Callum dû faire preuve de toute l'autodiscipline qu'il avait acquise au cours de son séjour chez les rats pour contrôler la haine qui menaçait de le submerger et reprendre sa place au côté d'Edwane. Aidan avait vraiment choisi le pire moment pour sa petite crise de rébellion. La présence d'un public avait toujours décuplé le sadisme de Silus.
D'un geste, Silus ordonna aux deux brutes d'approcher. Celles-ci s'exécutèrent, poussant le prince devant eux. Grâce aux dieux, après son coup d'éclat, Aidan semblait décider à garder le silence. Sans doute s'était-il enfin rendu compte du merdier dans lequel il s'était fourré. Il ne chercha d'ailleurs pas à résister quand les jumeaux le forcèrent à s'agenouiller.
— Maîtrise-toi, Callum, murmura Edwane qui ne s'était pas départi de son éternel sourire. On dirait vraiment que tu souhaites planter un poignard dans le dos de notre roi. Je doute qu'il apprécie que tout le monde voie cette expression sur ton visage.

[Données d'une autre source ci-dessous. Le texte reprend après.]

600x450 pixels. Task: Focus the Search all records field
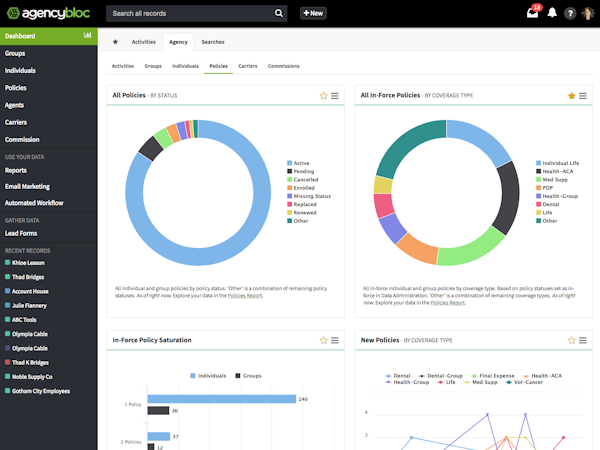pos(188,13)
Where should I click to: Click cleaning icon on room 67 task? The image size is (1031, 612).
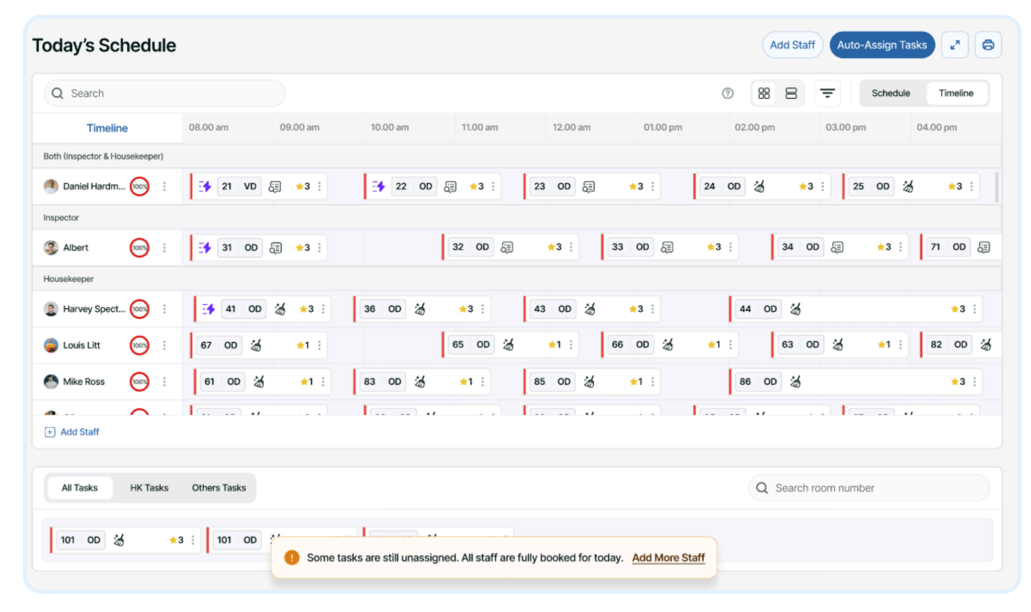click(x=256, y=345)
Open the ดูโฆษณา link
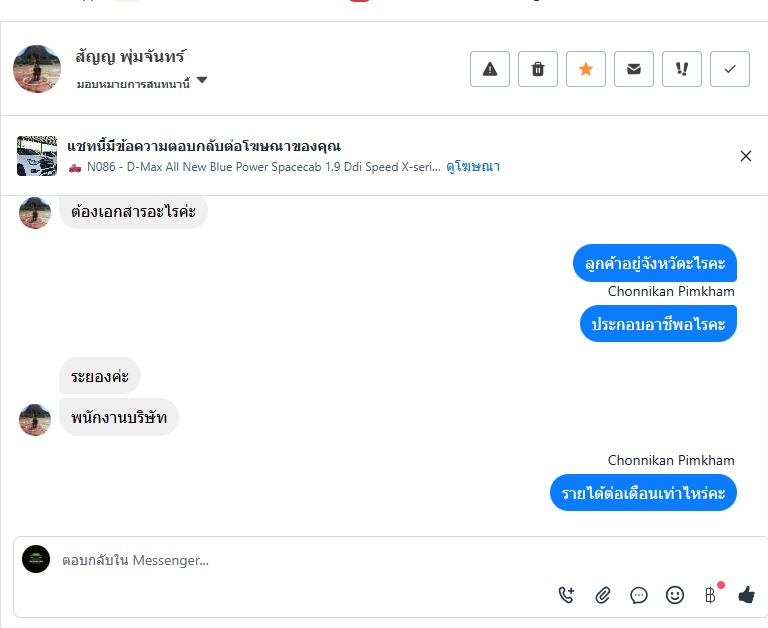 coord(473,167)
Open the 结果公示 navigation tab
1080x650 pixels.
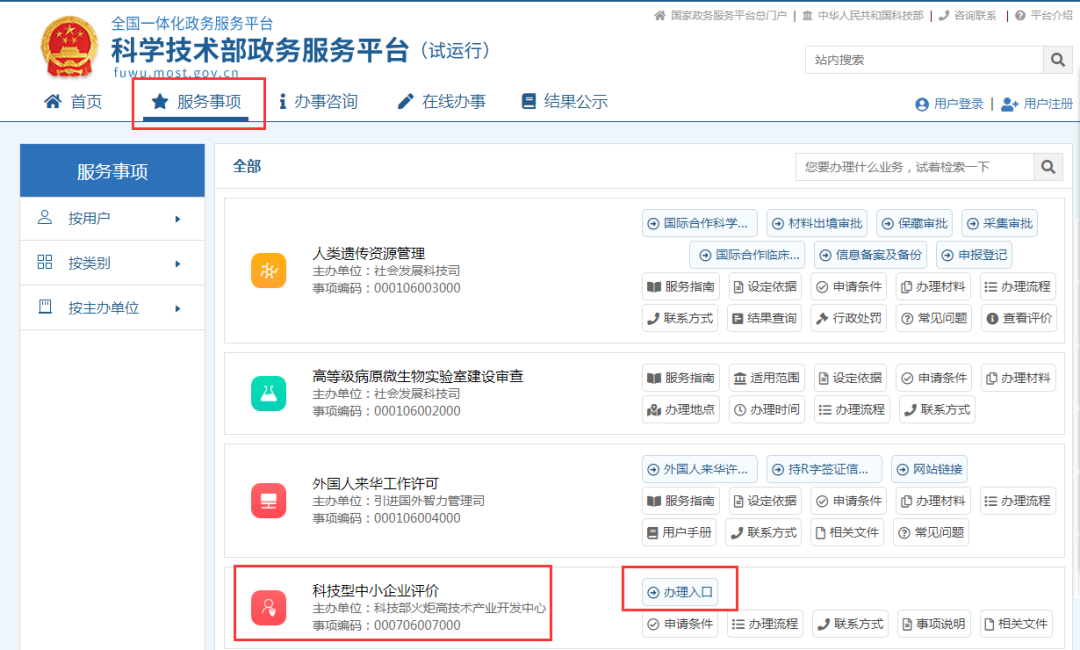click(x=565, y=102)
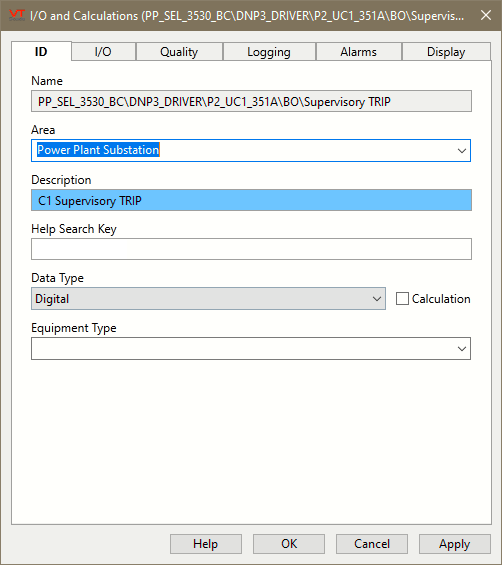
Task: Open the Data Type dropdown
Action: click(208, 299)
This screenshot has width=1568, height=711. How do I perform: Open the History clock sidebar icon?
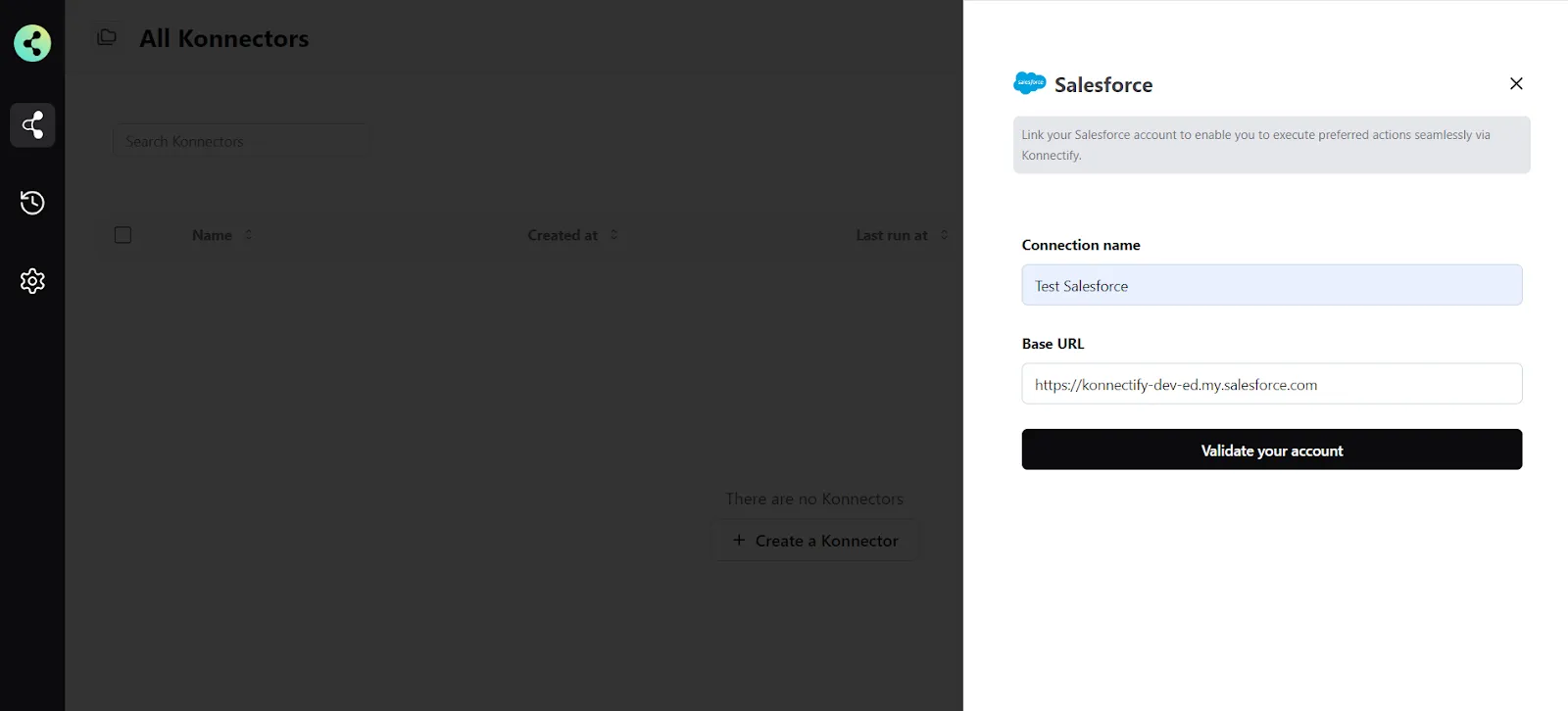(x=32, y=203)
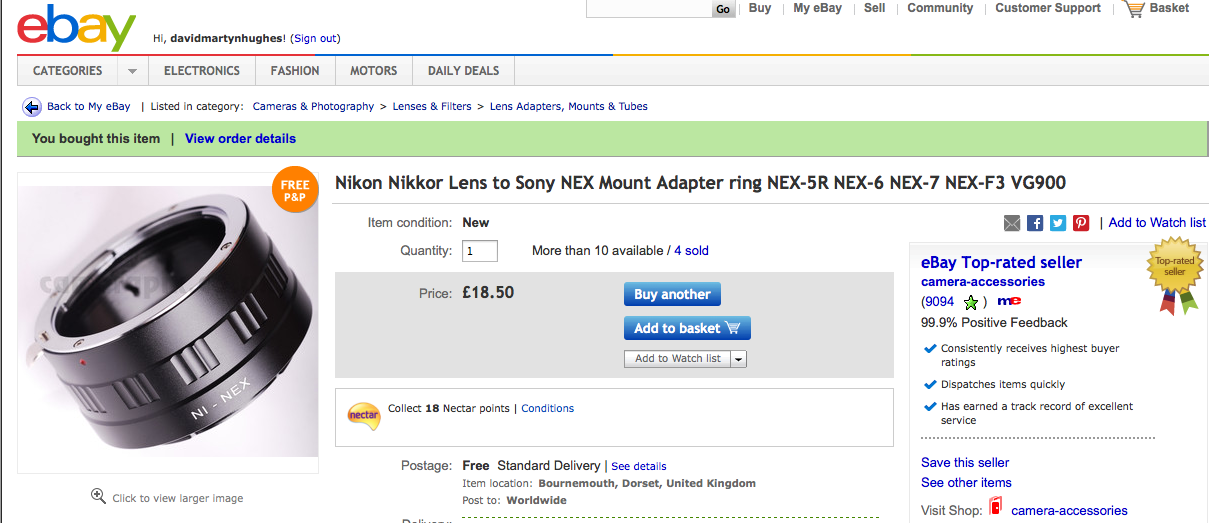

Callum enfonça ses ongles dans ses paumes, puisant dans la douleur la force de se reconstituer un masque impassible. Au fil des années, il avait eu à supporter les moqueries dues à son statut d'ancien noble, les humiliations, les brimades, il avait assisté à des actes répugnants ou barbares sans jamais montrer à quiconque que cela l'atteignait. Mais le regard de prédateur que posait Silus sur le prince provoquait chez lui une telle rage qu'elle éclipsait tout le reste..
Le roi des rats contempla un instant l'héritier agenouillé devant lui sans chercher à cacher sa satisfaction. Il se leva ensuite de son trône et descendit de son estrade sous le regard attentif de la foule. On aurait pu entendre une mouche voler tellement la salle était silencieuse. Jamais Callum n'avait vu autant de gens faire si peu de bruit. On aurait dit qu'ils avaient tous arrêté de respirer.
Le prince gardait la tête baissée, le visage dissimulé par sa longue chevelure. Silus s'accroupit en face de lui.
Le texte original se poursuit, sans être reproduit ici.